• Records for processing
[start]

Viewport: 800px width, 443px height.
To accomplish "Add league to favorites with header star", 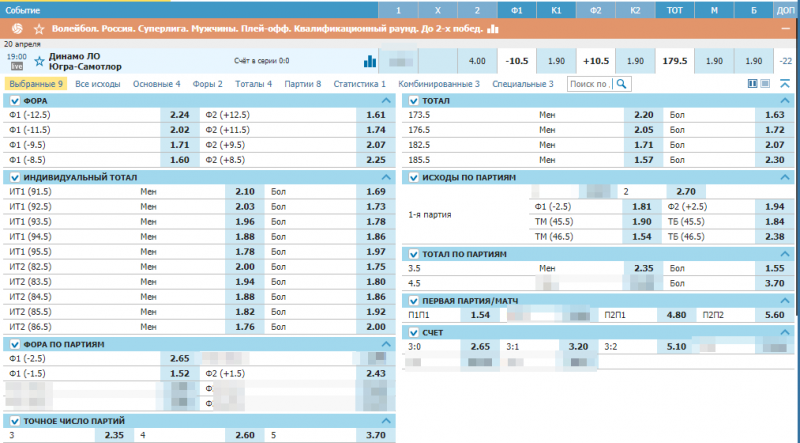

[end]
[start]

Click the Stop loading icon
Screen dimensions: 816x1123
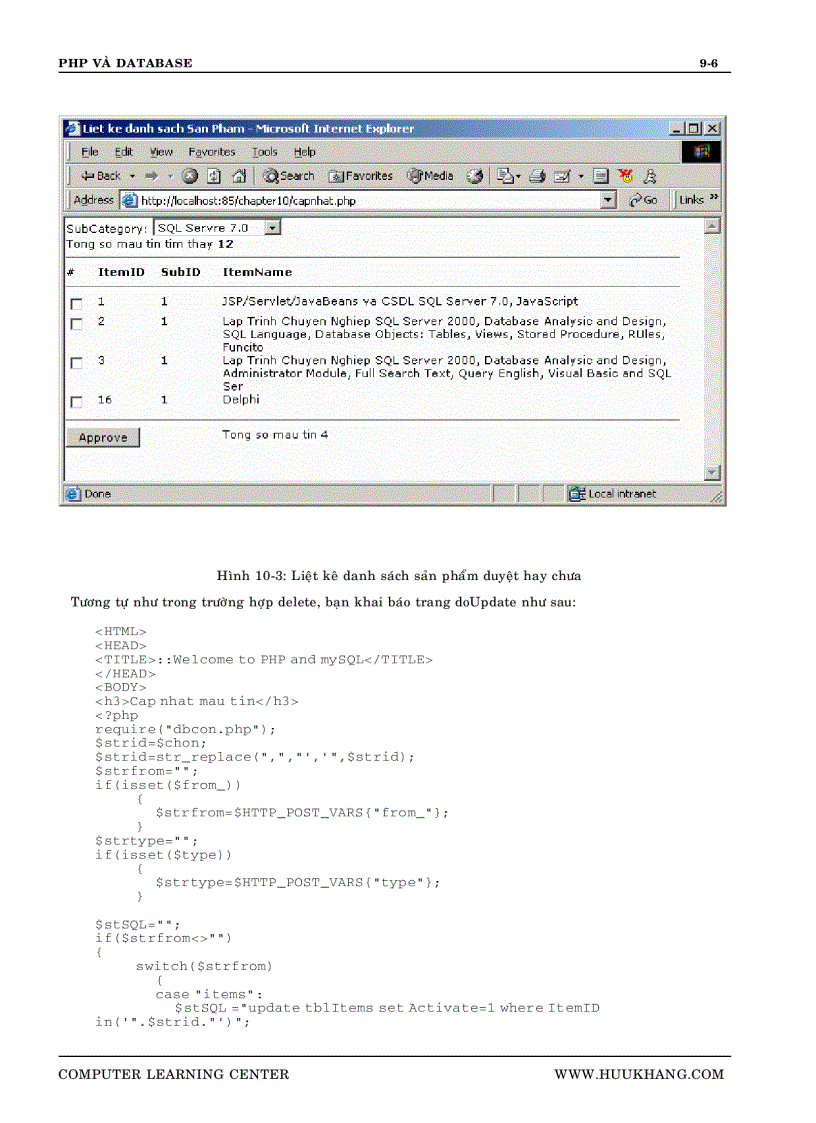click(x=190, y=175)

[end]
[start]

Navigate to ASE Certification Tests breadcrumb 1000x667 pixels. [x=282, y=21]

[end]

• Job
Please render the stretch of the records above from the line containing "Click the Stop loading icon" through the line containing "click(x=190, y=175)" as a Markdown table, with a "Row" column for the row number and a "Text" column for the line. Skip blank lines and leave the pictures out.

• Reply
| Row | Text |
|---|---|
| 1 | Click the Stop loading icon |
| 2 | Screen dimensions: 816x1123 |
| 3 | click(x=190, y=175) |